The continuing soap opera surrounding Hewlett-Packard (HPQ) has to stop at some point. Hopefully the new CEO, Meg Whitman, can break the cycle. The company seems to continue to make missteps in its operation and execution. In the most recent Q1 2012 conference call, the company indicated it is having issues related to supply constraints associated with hard disk drives due to flooding in Thailand. The company indicated half of the company's recent poor quarterly performance was due to issues with hard disk drive supply.
The company indicated it is more significantly impacted by the hard disk drive situation than its competitors, as it chose to focus on profitability rather than market share. The company also noted that it will likely have issues related to hard disk drive supply in the coming quarter as well, although not as drastic. It's possible the hard disk drive issue is a smoke screen for deeper problems within the company, which may surface later when the hard disk drive supply issue is resolved and can't be used as a scapegoat.
Meg Whitman noted that previous under-investment in the company is now a part of the company's problem with poor revenue.
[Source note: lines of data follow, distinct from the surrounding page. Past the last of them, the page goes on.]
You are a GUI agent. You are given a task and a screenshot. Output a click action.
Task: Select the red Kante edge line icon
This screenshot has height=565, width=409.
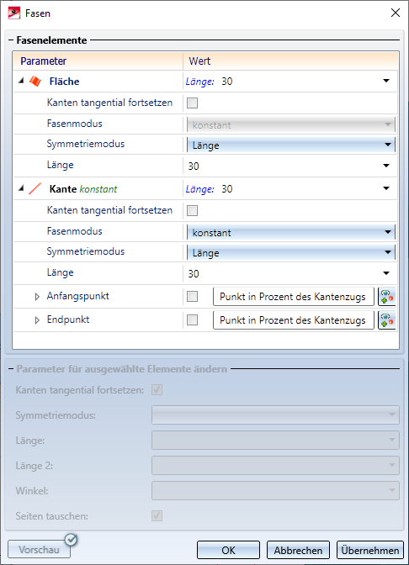(35, 189)
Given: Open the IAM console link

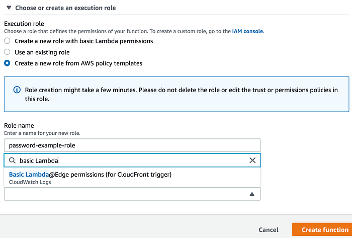Looking at the screenshot, I should coord(247,31).
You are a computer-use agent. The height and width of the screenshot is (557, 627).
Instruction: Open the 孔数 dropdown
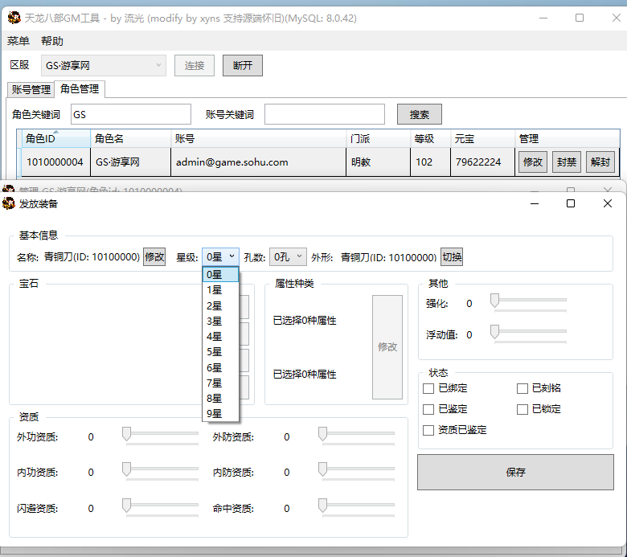point(287,257)
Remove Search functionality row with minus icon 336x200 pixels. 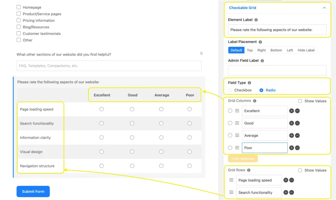[291, 192]
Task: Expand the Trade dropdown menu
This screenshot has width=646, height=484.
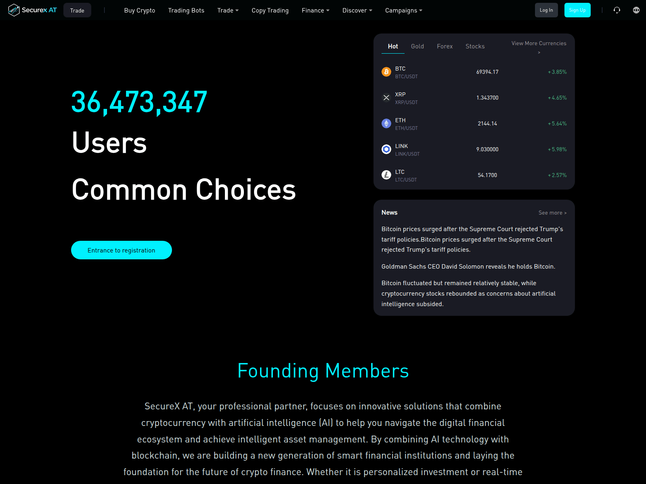Action: coord(228,10)
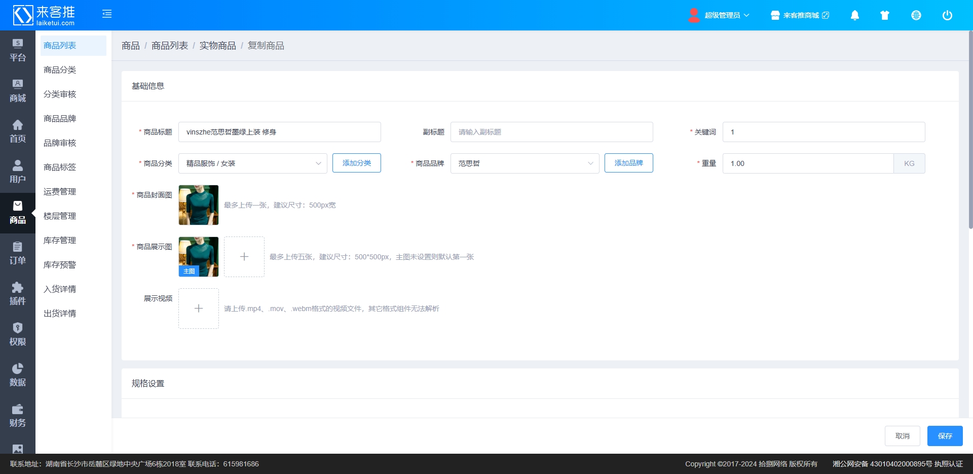Screen dimensions: 973x474
Task: Select 库存管理 in the submenu
Action: [60, 241]
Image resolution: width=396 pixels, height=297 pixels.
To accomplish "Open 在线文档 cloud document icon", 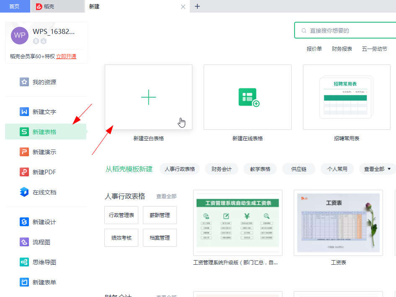I will 24,192.
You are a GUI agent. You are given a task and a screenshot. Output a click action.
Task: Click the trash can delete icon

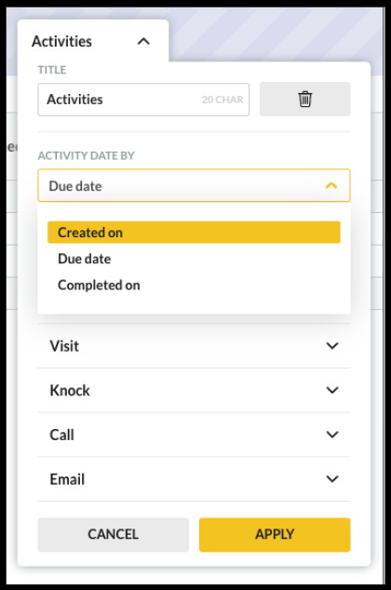[x=304, y=99]
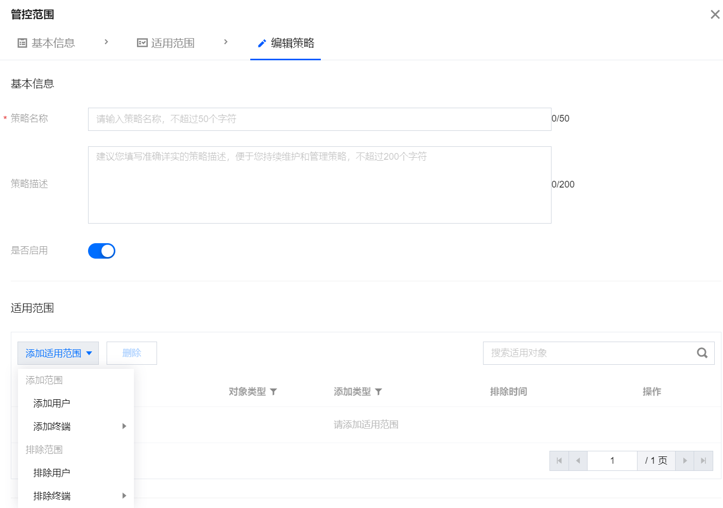This screenshot has height=508, width=723.
Task: Click the form icon beside 基本信息
Action: click(22, 43)
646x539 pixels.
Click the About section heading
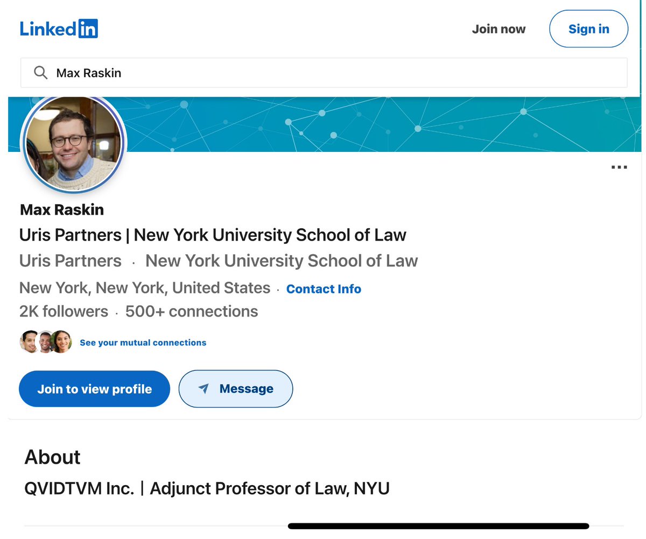(x=52, y=457)
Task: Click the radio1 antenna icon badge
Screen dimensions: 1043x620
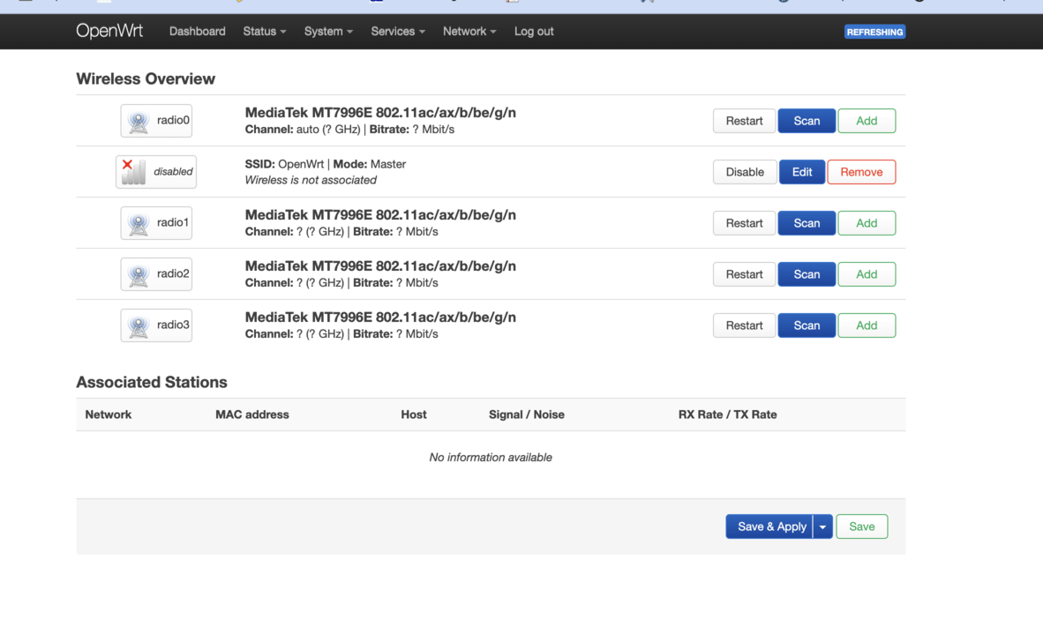Action: (x=156, y=223)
Ms. Whitman also highlighted execution issues with respect to systems, processes and people need to be addressed going forward, as well as planning for and taking advantage of industry shifts.
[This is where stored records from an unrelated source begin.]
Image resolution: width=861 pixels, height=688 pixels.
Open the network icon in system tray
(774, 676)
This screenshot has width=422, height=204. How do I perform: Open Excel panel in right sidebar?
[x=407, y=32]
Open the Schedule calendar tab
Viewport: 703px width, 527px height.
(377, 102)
Currency issues with respect to the weakness of the dollar versus the yen was mentioned as problematic due to the company's supply of Laserjet printers being denominated in yen. Maybe the thought of hedging the company's exposure to yen appreciation via futures contracts will pop in management's minds at some point.
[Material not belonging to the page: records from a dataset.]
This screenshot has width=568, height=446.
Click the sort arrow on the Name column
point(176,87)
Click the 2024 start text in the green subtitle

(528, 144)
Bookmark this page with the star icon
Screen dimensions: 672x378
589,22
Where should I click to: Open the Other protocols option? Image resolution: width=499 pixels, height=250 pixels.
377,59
Pretty much every business unit of the company was down or flat except software, which grew 30% and was due in large part to Autonomy-- a recent acquisition. Autonomy provides products for management of information.
In the conference call, the company indicated it is seeing signs of economic improvement in the U.S., but not so much in the rest of the world.
HP's stock has been in an upward trajectory since September of 2011, but took a hit in recent days following the company's earnings release as shown below:
The company's stock price appears to have put in a bottom, so this could be a good entry point for the company. However, until the hard disk drive issues are in the rear-view mirror and HP shows real signs of recovery, any investment in the company should probably be protected in some manner. A protected covered call, also known as a collar, will be considered for HP. A covered call may be entered by selling a call option against the stock which can then be protected via purchase of a put option.
Using PowerOptions, a protected covered call was found with a potential return of 2.5% (41.5% annualized) and a maximum potential loss of 8.9%, even if the price of the stock goes to zero. The potential return and the maximum potential loss take advantage of an upcoming $0.12 dividend payment. The specific call option to sell is the 2012 Mar 27 at $0.60 and the put option to purchase is the 2012 Mar 24 at $0.07. A profit/loss graph for one contract of the protected covered call is shown below:
If the price of HP's stock increases to around the $30 range, the position can potentially be rolled in order to realize additional potential income.